The French foreign minister has agreed with his Indian counterpart to work on a program aimed at promoting “a genuine multilateral international order”, the French foreign ministry said.

Jean-Yves Le Drian and Subrahmanyam Jaishankar also agreed during a call to deepen their strategic partnership, “based on a relationship of political trust between two great sovereign nations of the Indo-Pacific,” the ministry said on Saturday in a statement.

The two ministers agreed to meet in New York next week, on the sidelines of the United Nations General Assembly, to work “on a common program of concrete actions to jointly defend a truly multilateral international order,” he said. -he adds.

For his part, Jaishankar said in a Twitter post that they were discussing “developments in the Indo-Pacific and Afghanistan.”

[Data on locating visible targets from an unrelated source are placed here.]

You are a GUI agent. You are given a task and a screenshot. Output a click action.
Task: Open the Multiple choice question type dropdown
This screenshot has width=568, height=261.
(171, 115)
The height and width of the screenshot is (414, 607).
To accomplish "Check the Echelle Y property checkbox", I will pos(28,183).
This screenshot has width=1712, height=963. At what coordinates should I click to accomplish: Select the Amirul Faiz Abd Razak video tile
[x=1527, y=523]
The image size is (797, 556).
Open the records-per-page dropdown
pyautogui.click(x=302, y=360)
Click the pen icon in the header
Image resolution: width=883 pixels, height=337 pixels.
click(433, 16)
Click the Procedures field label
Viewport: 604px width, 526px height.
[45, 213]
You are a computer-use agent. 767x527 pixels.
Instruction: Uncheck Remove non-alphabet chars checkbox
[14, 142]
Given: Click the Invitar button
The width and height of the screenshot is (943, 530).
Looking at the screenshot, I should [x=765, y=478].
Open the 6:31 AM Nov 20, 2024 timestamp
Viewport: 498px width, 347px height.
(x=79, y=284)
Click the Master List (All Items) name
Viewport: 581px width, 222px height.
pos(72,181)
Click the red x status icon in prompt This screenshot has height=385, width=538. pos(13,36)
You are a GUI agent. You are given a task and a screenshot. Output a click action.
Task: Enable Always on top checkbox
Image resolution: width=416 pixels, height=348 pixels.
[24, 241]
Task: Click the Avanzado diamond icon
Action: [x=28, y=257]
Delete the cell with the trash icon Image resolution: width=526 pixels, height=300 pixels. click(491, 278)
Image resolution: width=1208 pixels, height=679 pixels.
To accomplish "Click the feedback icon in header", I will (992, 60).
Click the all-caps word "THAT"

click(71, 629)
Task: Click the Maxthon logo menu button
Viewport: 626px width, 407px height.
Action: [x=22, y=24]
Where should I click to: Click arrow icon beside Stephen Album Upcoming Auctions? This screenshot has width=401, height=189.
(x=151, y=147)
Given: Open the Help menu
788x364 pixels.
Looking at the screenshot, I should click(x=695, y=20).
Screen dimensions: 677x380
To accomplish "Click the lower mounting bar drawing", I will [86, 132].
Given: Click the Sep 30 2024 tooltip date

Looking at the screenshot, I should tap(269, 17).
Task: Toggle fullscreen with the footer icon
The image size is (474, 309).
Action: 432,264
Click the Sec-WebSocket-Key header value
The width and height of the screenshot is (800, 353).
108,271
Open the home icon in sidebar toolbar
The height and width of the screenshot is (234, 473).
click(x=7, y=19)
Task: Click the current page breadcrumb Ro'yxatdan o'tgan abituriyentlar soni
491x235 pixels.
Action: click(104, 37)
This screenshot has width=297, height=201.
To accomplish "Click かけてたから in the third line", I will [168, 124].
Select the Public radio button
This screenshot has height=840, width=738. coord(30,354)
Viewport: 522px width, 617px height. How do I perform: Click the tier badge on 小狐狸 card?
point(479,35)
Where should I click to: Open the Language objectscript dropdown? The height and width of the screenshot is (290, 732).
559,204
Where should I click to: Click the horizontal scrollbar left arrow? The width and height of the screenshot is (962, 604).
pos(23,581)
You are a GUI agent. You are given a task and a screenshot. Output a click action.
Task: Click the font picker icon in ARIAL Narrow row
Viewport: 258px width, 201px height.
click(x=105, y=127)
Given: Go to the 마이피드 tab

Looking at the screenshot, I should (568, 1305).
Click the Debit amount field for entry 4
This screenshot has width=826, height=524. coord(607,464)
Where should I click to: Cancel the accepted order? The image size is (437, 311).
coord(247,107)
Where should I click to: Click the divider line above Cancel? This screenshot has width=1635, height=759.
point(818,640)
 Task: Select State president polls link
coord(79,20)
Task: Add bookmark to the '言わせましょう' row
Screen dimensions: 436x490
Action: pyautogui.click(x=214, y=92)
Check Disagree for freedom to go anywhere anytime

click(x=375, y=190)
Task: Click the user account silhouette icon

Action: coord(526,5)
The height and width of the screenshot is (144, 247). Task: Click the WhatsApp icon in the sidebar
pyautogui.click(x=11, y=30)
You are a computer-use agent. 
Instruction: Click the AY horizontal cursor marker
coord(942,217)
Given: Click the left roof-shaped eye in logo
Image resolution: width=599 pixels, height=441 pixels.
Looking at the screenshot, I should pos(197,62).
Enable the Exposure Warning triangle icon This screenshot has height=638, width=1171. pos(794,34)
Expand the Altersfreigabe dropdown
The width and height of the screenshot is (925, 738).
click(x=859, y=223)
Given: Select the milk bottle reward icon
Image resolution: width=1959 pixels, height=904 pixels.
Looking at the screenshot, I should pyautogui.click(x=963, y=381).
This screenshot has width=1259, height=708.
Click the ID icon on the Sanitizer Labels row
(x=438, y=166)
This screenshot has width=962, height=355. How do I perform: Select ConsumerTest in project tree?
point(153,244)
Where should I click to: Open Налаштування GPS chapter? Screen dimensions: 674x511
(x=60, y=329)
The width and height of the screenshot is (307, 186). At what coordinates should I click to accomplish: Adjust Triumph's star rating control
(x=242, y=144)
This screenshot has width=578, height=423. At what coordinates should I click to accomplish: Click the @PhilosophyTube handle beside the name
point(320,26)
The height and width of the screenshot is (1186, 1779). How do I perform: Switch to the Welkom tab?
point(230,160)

France has been campaigning for several years for a European strategy to strengthen economic, political and defense ties in the region from India and China to Japan and New Zealand. The European Union unveiled its plan for the Indo-Pacific this week.

The phone call came a day after the French government recalled its ambassadors to the United States and Australia after Canberra abandoned a multibillion-dollar order for French submarines in favor of partnership with Washington and London in the Indo-Pacific region.

Calling the cancellation “unacceptable behavior”, Le Drian said in a statement Friday that the decision to recall the envoys, at the request of President Emmanuel Macron, “is justified by the exceptional gravity of the announcements” made by Australia and United States.

A White House official said on Friday that the United States regrets France’s decision and will continue to engage in the coming days to resolve disputes between the two countries.

Australia said on Saturday it also regrets France’s move, adding that it values ​​its relationship with France and will continue to engage with Paris on many other issues.